#### [TASK PROMPT]
Every line from the one with "Where should I" through the last line below should be repeated exactly; pictures stay out of the copy.
::: SOURCE DATA
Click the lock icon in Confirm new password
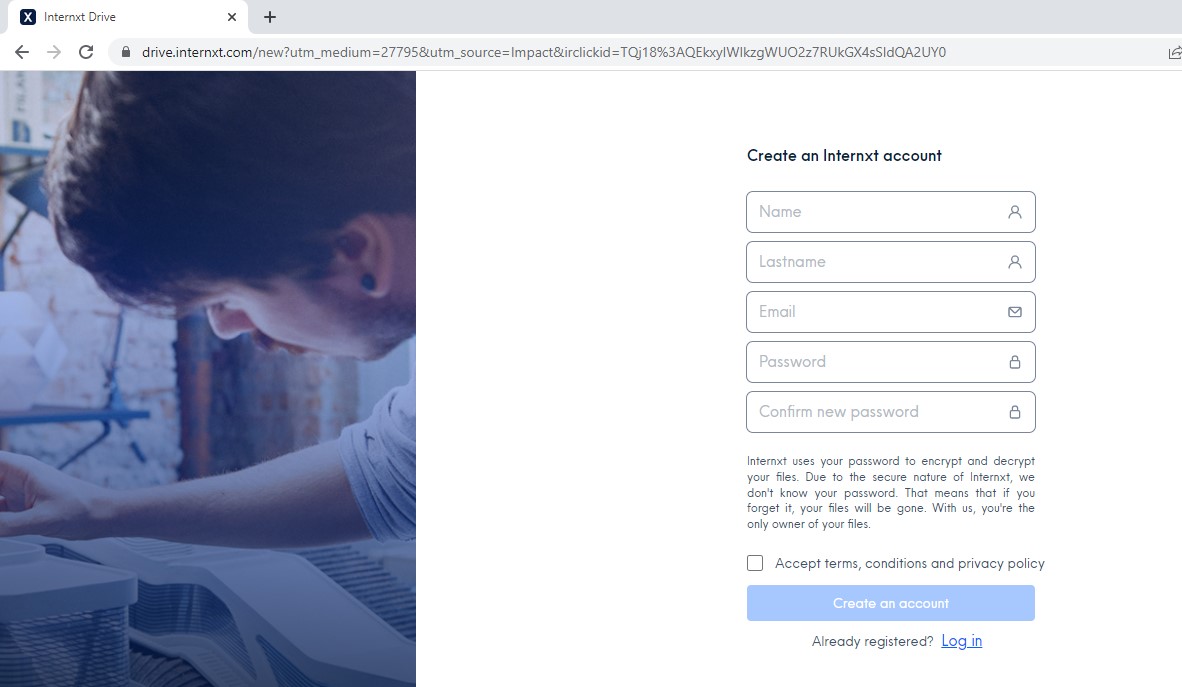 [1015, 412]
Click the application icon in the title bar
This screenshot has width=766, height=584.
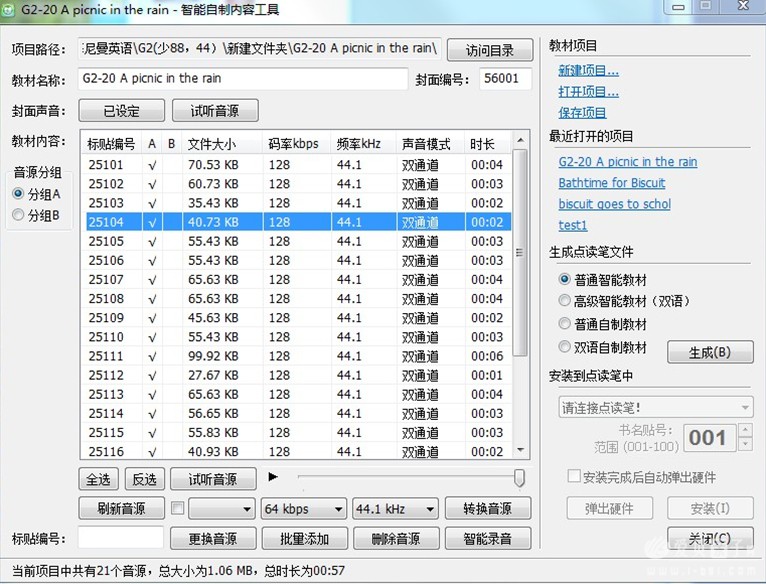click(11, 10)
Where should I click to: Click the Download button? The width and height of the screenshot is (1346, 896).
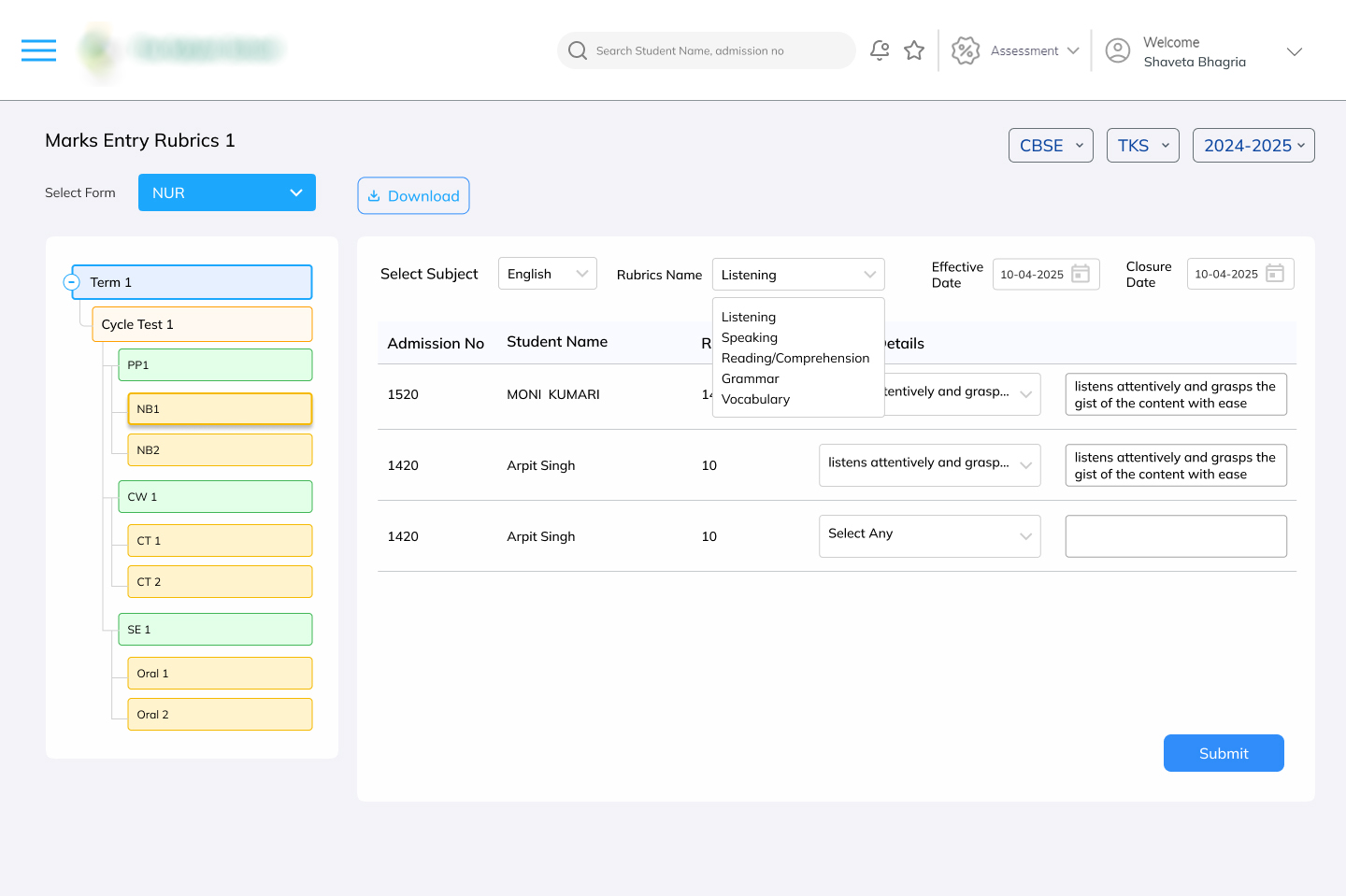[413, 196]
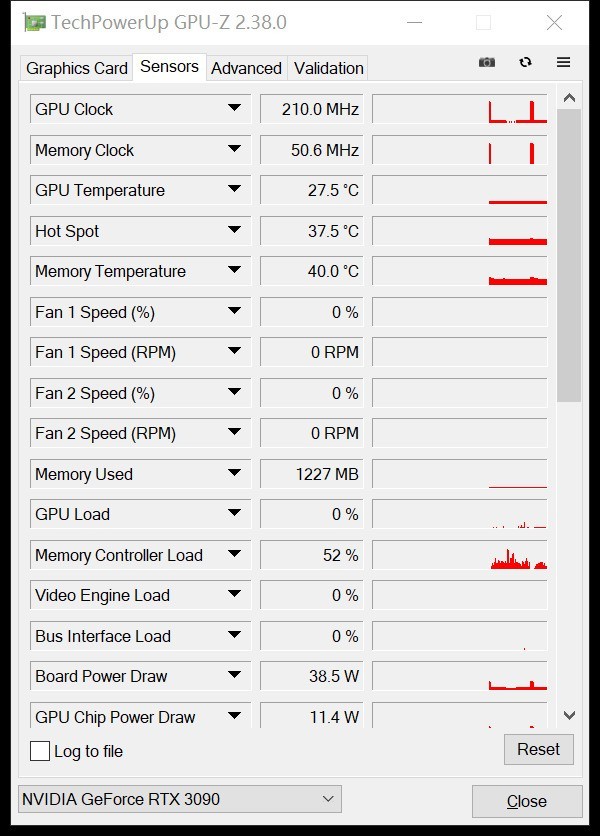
::::::
#### [ANSWER BOX]
Where should I click to: Click the Download button? The width and height of the screenshot is (1346, 896).
[413, 196]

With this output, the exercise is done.